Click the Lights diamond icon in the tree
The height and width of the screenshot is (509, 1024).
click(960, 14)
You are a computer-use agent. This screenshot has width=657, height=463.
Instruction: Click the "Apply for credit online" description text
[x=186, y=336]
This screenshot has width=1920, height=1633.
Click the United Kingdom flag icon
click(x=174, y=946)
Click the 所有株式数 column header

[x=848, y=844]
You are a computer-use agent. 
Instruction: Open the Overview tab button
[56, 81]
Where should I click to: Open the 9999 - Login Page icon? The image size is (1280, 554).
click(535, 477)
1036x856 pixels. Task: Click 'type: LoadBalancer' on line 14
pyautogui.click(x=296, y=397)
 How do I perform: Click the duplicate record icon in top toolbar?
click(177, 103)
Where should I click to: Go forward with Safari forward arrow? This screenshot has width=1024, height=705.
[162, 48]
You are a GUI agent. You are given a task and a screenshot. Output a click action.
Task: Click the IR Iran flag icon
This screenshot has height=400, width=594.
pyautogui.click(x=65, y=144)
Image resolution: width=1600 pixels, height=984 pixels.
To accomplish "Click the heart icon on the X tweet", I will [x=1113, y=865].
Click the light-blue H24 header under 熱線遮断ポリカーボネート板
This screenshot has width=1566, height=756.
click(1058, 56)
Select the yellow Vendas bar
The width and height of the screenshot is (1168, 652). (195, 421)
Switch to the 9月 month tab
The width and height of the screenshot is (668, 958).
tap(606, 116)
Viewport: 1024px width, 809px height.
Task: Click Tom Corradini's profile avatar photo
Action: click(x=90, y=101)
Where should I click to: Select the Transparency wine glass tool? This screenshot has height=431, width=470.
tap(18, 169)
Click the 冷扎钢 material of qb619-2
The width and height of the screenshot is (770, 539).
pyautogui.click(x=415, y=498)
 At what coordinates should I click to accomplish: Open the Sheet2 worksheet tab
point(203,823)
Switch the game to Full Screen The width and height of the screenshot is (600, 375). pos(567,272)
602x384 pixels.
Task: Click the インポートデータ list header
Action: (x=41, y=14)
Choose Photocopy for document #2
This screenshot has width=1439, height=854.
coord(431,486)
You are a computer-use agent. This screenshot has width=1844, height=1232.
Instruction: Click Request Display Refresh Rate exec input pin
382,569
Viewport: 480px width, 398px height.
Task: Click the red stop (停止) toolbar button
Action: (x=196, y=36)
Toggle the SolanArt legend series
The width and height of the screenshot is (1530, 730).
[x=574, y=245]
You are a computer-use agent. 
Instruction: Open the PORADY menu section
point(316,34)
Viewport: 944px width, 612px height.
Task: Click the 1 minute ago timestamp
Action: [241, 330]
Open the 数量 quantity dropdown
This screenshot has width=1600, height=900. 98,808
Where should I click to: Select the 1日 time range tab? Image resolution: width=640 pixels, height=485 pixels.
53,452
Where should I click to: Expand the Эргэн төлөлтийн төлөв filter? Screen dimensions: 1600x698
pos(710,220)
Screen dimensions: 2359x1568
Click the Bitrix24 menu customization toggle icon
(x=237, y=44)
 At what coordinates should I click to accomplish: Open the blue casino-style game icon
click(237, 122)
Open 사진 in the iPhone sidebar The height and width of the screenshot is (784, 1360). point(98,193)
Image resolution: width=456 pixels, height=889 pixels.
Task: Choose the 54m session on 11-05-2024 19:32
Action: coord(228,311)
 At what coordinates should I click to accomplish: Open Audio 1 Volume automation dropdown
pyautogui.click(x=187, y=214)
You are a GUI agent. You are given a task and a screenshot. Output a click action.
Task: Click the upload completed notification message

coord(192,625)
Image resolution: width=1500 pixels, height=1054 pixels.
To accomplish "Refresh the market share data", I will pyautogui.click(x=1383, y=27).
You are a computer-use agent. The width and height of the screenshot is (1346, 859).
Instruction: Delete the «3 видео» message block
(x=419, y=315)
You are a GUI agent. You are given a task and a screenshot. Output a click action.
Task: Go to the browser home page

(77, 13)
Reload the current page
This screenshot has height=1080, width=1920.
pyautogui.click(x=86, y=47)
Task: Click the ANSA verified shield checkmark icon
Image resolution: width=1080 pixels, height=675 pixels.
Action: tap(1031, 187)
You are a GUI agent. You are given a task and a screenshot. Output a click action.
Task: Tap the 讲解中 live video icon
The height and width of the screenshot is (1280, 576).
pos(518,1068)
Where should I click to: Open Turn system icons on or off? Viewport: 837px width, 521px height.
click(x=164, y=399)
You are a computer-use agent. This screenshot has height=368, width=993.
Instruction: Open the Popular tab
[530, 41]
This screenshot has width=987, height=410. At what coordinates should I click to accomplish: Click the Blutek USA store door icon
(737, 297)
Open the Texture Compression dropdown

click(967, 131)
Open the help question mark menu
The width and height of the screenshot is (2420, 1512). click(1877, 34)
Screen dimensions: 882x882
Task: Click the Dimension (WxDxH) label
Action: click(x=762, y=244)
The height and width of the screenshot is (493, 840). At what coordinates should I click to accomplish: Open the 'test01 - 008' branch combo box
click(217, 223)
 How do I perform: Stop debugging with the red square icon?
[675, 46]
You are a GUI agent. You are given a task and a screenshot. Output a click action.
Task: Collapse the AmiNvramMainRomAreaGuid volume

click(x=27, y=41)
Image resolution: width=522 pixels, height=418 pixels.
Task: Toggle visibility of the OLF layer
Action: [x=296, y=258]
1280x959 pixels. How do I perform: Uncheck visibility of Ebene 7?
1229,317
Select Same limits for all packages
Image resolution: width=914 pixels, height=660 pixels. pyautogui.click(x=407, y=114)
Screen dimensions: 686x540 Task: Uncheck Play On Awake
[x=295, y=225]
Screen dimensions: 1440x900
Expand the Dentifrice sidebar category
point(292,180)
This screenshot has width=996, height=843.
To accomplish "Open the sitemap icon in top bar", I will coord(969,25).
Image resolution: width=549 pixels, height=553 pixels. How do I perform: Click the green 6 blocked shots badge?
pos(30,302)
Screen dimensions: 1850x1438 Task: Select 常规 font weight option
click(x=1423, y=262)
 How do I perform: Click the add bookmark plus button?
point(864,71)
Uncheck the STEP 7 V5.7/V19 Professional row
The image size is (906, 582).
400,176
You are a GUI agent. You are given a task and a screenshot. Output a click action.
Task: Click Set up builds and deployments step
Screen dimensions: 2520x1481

**Stated exercise**.
Copy all of the rows above word for word.

**Complete answer**.
Click the Lights diamond icon in the tree
The height and width of the screenshot is (509, 1024).
click(960, 14)
You are a computer-use agent. This screenshot has width=657, height=463.
Instruction: Click the "Apply for credit online" description text
[x=186, y=336]
This screenshot has width=1920, height=1633.
Click the United Kingdom flag icon
click(x=174, y=946)
Click the 所有株式数 column header

[x=848, y=844]
You are a computer-use agent. 
Instruction: Open the Overview tab button
[56, 81]
Where should I click to: Open the 9999 - Login Page icon? The image size is (1280, 554).
click(535, 477)
1036x856 pixels. Task: Click 'type: LoadBalancer' on line 14
pyautogui.click(x=296, y=397)
 How do I perform: Click the duplicate record icon in top toolbar?
click(177, 103)
Where should I click to: Go forward with Safari forward arrow? This screenshot has width=1024, height=705.
[162, 48]
You are a GUI agent. You are given a task and a screenshot. Output a click action.
Task: Click the IR Iran flag icon
This screenshot has height=400, width=594.
pyautogui.click(x=65, y=144)
Image resolution: width=1600 pixels, height=984 pixels.
To accomplish "Click the heart icon on the X tweet", I will [x=1113, y=865].
Click the light-blue H24 header under 熱線遮断ポリカーボネート板
This screenshot has width=1566, height=756.
click(1058, 56)
Select the yellow Vendas bar
The width and height of the screenshot is (1168, 652). (195, 421)
Switch to the 9月 month tab
The width and height of the screenshot is (668, 958).
tap(606, 116)
Viewport: 1024px width, 809px height.
Task: Click Tom Corradini's profile avatar photo
Action: click(x=90, y=101)
Where should I click to: Select the Transparency wine glass tool? This screenshot has height=431, width=470.
tap(18, 169)
Click the 冷扎钢 material of qb619-2
The width and height of the screenshot is (770, 539).
pyautogui.click(x=415, y=498)
 At what coordinates should I click to accomplish: Open the Sheet2 worksheet tab
point(203,823)
Switch the game to Full Screen The width and height of the screenshot is (600, 375). pos(567,272)
602x384 pixels.
Task: Click the インポートデータ list header
Action: (x=41, y=14)
Choose Photocopy for document #2
This screenshot has width=1439, height=854.
coord(431,486)
You are a computer-use agent. This screenshot has width=1844, height=1232.
Instruction: Click Request Display Refresh Rate exec input pin
382,569
Viewport: 480px width, 398px height.
Task: Click the red stop (停止) toolbar button
Action: (x=196, y=36)
Toggle the SolanArt legend series
The width and height of the screenshot is (1530, 730).
[x=574, y=245]
You are a computer-use agent. 
Instruction: Open the PORADY menu section
point(316,34)
Viewport: 944px width, 612px height.
Task: Click the 1 minute ago timestamp
Action: [241, 330]
Open the 数量 quantity dropdown
This screenshot has width=1600, height=900. 98,808
Where should I click to: Select the 1日 time range tab? Image resolution: width=640 pixels, height=485 pixels.
53,452
Where should I click to: Expand the Эргэн төлөлтийн төлөв filter? Screen dimensions: 1600x698
pos(710,220)
Screen dimensions: 2359x1568
Click the Bitrix24 menu customization toggle icon
(x=237, y=44)
 At what coordinates should I click to accomplish: Open the blue casino-style game icon
click(237, 122)
Open 사진 in the iPhone sidebar The height and width of the screenshot is (784, 1360). point(98,193)
Image resolution: width=456 pixels, height=889 pixels.
Task: Choose the 54m session on 11-05-2024 19:32
Action: coord(228,311)
 At what coordinates should I click to accomplish: Open Audio 1 Volume automation dropdown
pyautogui.click(x=187, y=214)
You are a GUI agent. You are given a task and a screenshot. Output a click action.
Task: Click the upload completed notification message

coord(192,625)
Image resolution: width=1500 pixels, height=1054 pixels.
To accomplish "Refresh the market share data", I will pyautogui.click(x=1383, y=27).
You are a computer-use agent. The width and height of the screenshot is (1346, 859).
Instruction: Delete the «3 видео» message block
(x=419, y=315)
You are a GUI agent. You are given a task and a screenshot. Output a click action.
Task: Go to the browser home page

(77, 13)
Reload the current page
This screenshot has height=1080, width=1920.
pyautogui.click(x=86, y=47)
Task: Click the ANSA verified shield checkmark icon
Image resolution: width=1080 pixels, height=675 pixels.
Action: tap(1031, 187)
You are a GUI agent. You are given a task and a screenshot. Output a click action.
Task: Tap the 讲解中 live video icon
The height and width of the screenshot is (1280, 576).
pos(518,1068)
Where should I click to: Open Turn system icons on or off? Viewport: 837px width, 521px height.
click(x=164, y=399)
You are a computer-use agent. This screenshot has height=368, width=993.
Instruction: Open the Popular tab
[530, 41]
This screenshot has width=987, height=410. At what coordinates should I click to accomplish: Click the Blutek USA store door icon
(737, 297)
Open the Texture Compression dropdown

click(967, 131)
Open the help question mark menu
The width and height of the screenshot is (2420, 1512). click(1877, 34)
Screen dimensions: 882x882
Task: Click the Dimension (WxDxH) label
Action: click(x=762, y=244)
The height and width of the screenshot is (493, 840). At what coordinates should I click to accomplish: Open the 'test01 - 008' branch combo box
click(217, 223)
 How do I perform: Stop debugging with the red square icon?
[675, 46]
You are a GUI agent. You are given a task and a screenshot. Output a click action.
Task: Collapse the AmiNvramMainRomAreaGuid volume

click(x=27, y=41)
Image resolution: width=522 pixels, height=418 pixels.
Task: Toggle visibility of the OLF layer
Action: [x=296, y=258]
1280x959 pixels. How do I perform: Uncheck visibility of Ebene 7?
1229,317
Select Same limits for all packages
Image resolution: width=914 pixels, height=660 pixels. pyautogui.click(x=407, y=114)
Screen dimensions: 686x540 Task: Uncheck Play On Awake
[x=295, y=225]
Screen dimensions: 1440x900
Expand the Dentifrice sidebar category
point(292,180)
This screenshot has width=996, height=843.
To accomplish "Open the sitemap icon in top bar", I will coord(969,25).
Image resolution: width=549 pixels, height=553 pixels. How do I perform: Click the green 6 blocked shots badge?
pos(30,302)
Screen dimensions: 1850x1438 Task: Select 常规 font weight option
click(x=1423, y=262)
 How do I perform: Click the add bookmark plus button?
point(864,71)
Uncheck the STEP 7 V5.7/V19 Professional row
The image size is (906, 582).
400,176
You are a GUI agent. You are given a task and a screenshot. Output a click action.
Task: Click Set up builds and deployments step
Screen dimensions: 2520x1481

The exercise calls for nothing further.